# TO DO:
Return, word for word, the portion of the Fifth Amendment privilege passage that begins at the words "In Faith, the" and ends after "before the deposition.".
** SOURCE PASSAGE follows **
The Kramer court added that “if a party is free to shield himself with the privilege during discovery, while having the full benefit of his testimony at trial, the whole process of discovery could be seriously hampered.”

Faith v. Keefer
The Kramer decision, however, is not the last word on the subject. In Faith v. Keefer, 127 Md. App. 706, 724 (1999), the Court of Special Appeals made it crystal clear that an individual who invokes his Fifth Amendment privilege is not “forever precluded from giving testimony in any form about the previously undisclosed matter.” (Emphasis on original.)

In Faith, the plaintiff’s wife had been killed while a passenger in a car driven by the defendant Keefer, who was allegedly intoxicated and speeding. As a result of the accident, Keefer was charged with various crimes in addition to being named as a defendant in the civil suit filed by the decedent’s husband and children. At the outset of Keefer’s civil deposition, his attorney noted that Keefer intended to invoke the Fifth Amendment because of the pending criminal charges, and clearly stated that at the conclusion of the criminal matter his client would be available to answer questions. Keefer’s attorney had notified opposing counsel of this position well before the deposition.

After the conclusion of the criminal matter, and four days after the close of discovery, Keefer’s attorney wrote to opposing counsel that Keefer was available for deposition. Keefer also provided answers to interrogatories. But the plaintiff opted not to depose Keefer.

Almost a month after Keefer’s offer to be deposed, the plaintiff filed a motion in limine that sought to exclude Keefer’s testimony and belated interrogatory answers because he had earlier invoked his Fifth Amendment privilege. The trial court denied the plaintiff’s motion, finding that the plaintiff was not prejudiced by the late answers. The trial court’s decision was affirmed on appeal.

The Court of Special Appeals identified several key factors that supported the trial court’s decision to allow Keefer’s belated testimony, including:

(1) Keefer was seeking a relatively brief delay in discovery, until the resolution of his pending criminal charges;

(2) Keefer advised the plaintiff of his intent to assert the privilege for a limited time in advance of the deposition; and

(3) Keefer offered to resume the deposition when the criminal charges were resolved.

Importantly, the Faith court noted that the discovery process was not “seriously hampered” by a deponent asserting his Fifth Amendment privilege when “it [was made] clear at his deposition in February of 1998 that he intended to rely on his privilege only during the pendency of the criminal charges.”
** End of SOURCE PASSAGE **
** PROVIDED RECORDS follows **
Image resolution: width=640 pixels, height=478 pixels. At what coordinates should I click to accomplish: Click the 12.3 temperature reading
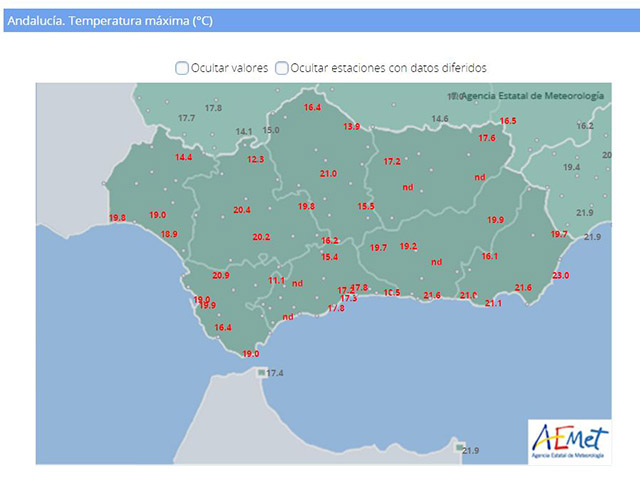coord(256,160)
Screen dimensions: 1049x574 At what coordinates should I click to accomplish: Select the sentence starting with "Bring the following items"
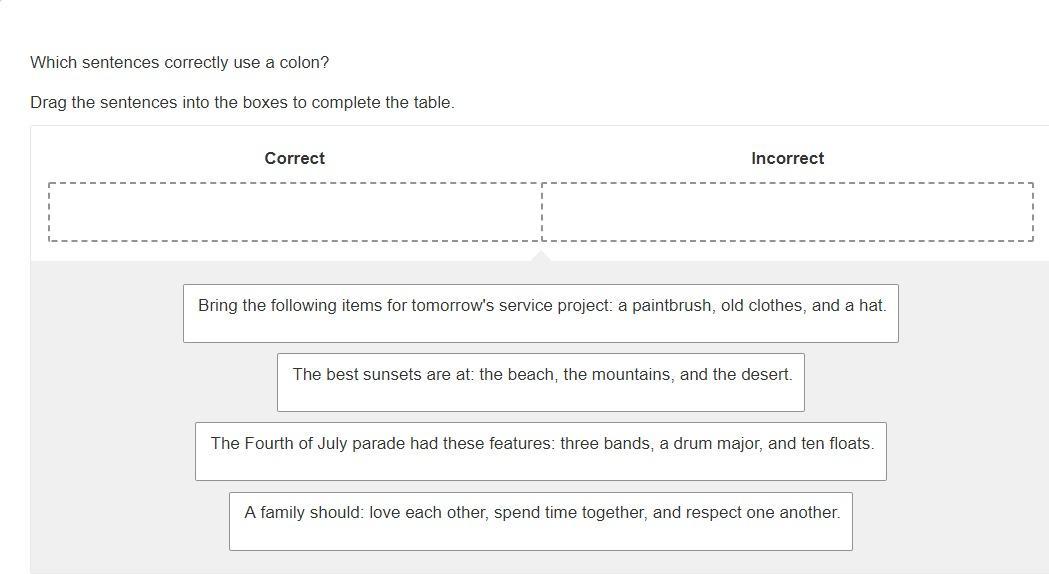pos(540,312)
** End of PROVIDED RECORDS **
** PROVIDED RECORDS follows **
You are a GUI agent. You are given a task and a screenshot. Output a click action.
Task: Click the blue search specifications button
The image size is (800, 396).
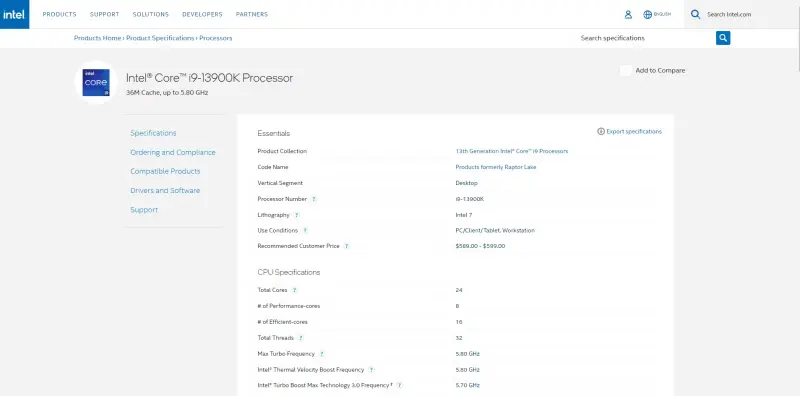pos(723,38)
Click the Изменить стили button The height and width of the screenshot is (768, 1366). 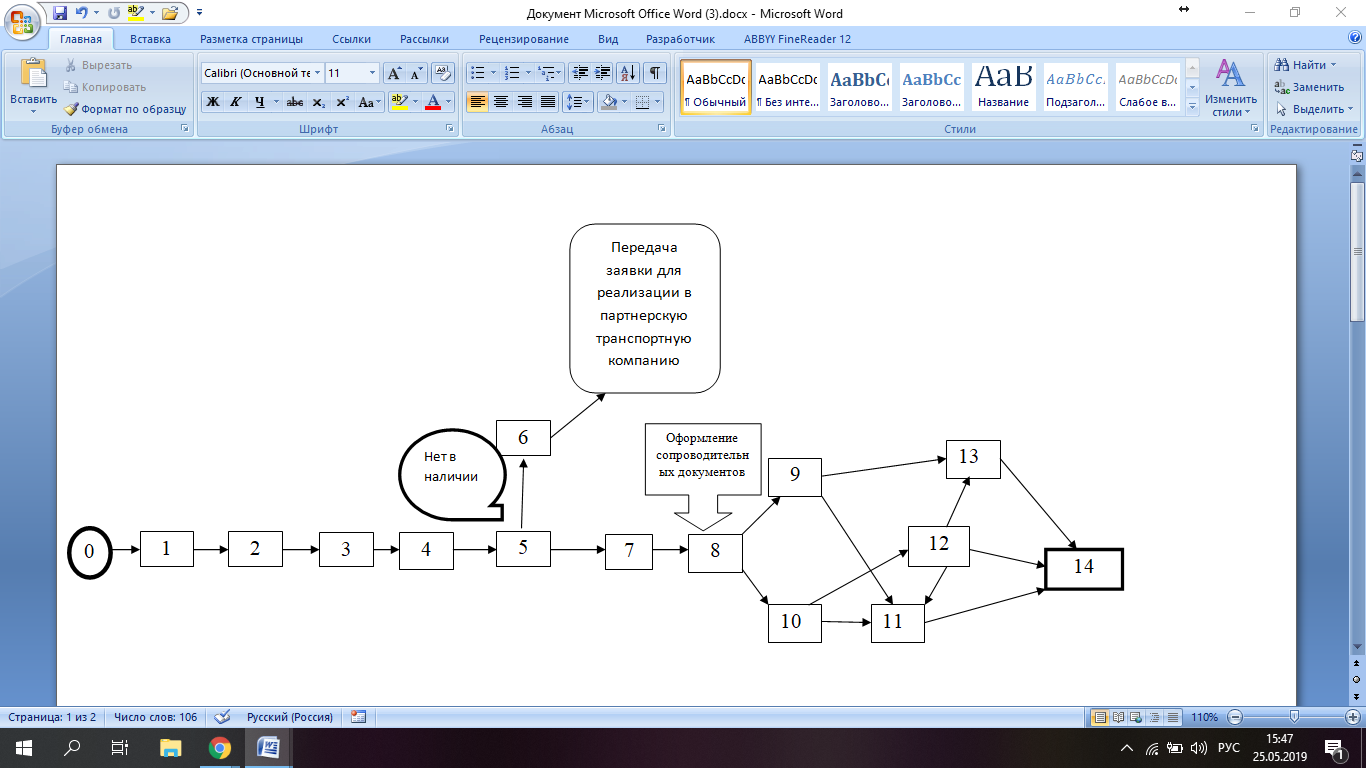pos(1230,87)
** End of PROVIDED RECORDS **
** PROVIDED RECORDS follows **
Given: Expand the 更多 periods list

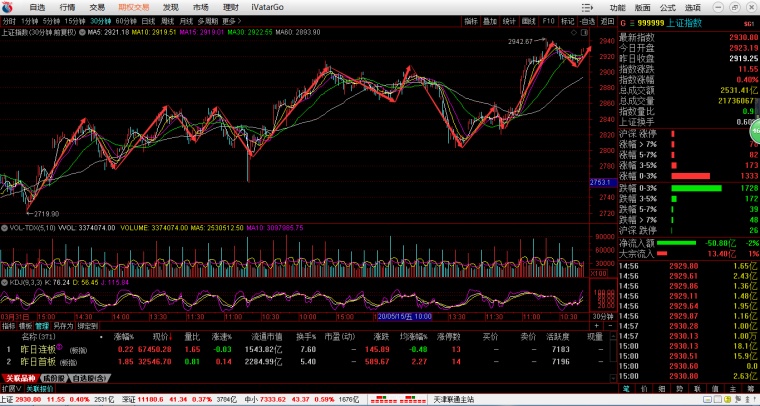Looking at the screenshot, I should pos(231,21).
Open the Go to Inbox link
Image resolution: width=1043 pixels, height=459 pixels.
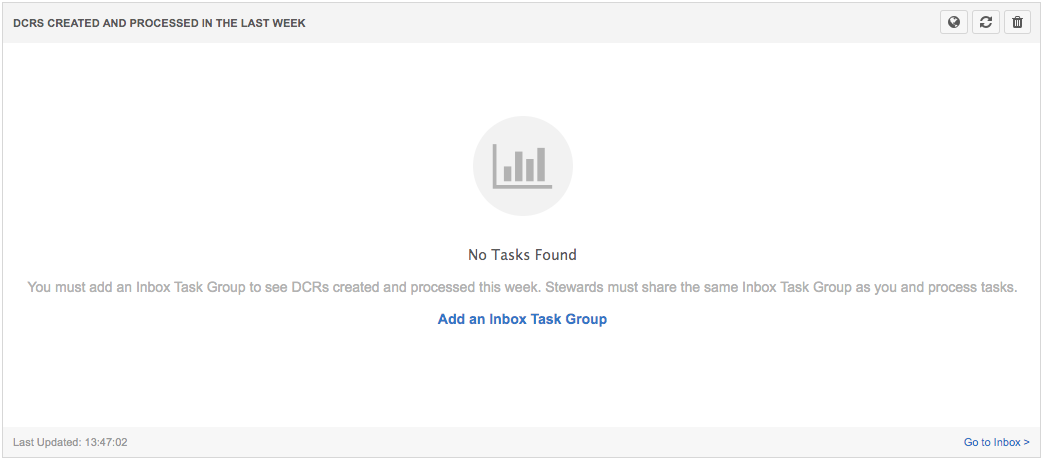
** End of PROVIDED RECORDS **
# OUTPUT FOR THIS TASK:
In Faith, the plaintiff’s wife had been killed while a passenger in a car driven by the defendant Keefer, who was allegedly intoxicated and speeding. As a result of the accident, Keefer was charged with various crimes in addition to being named as a defendant in the civil suit filed by the decedent’s husband and children. At the outset of Keefer’s civil deposition, his attorney noted that Keefer intended to invoke the Fifth Amendment because of the pending criminal charges, and clearly stated that at the conclusion of the criminal matter his client would be available to answer questions. Keefer’s attorney had notified opposing counsel of this position well before the deposition.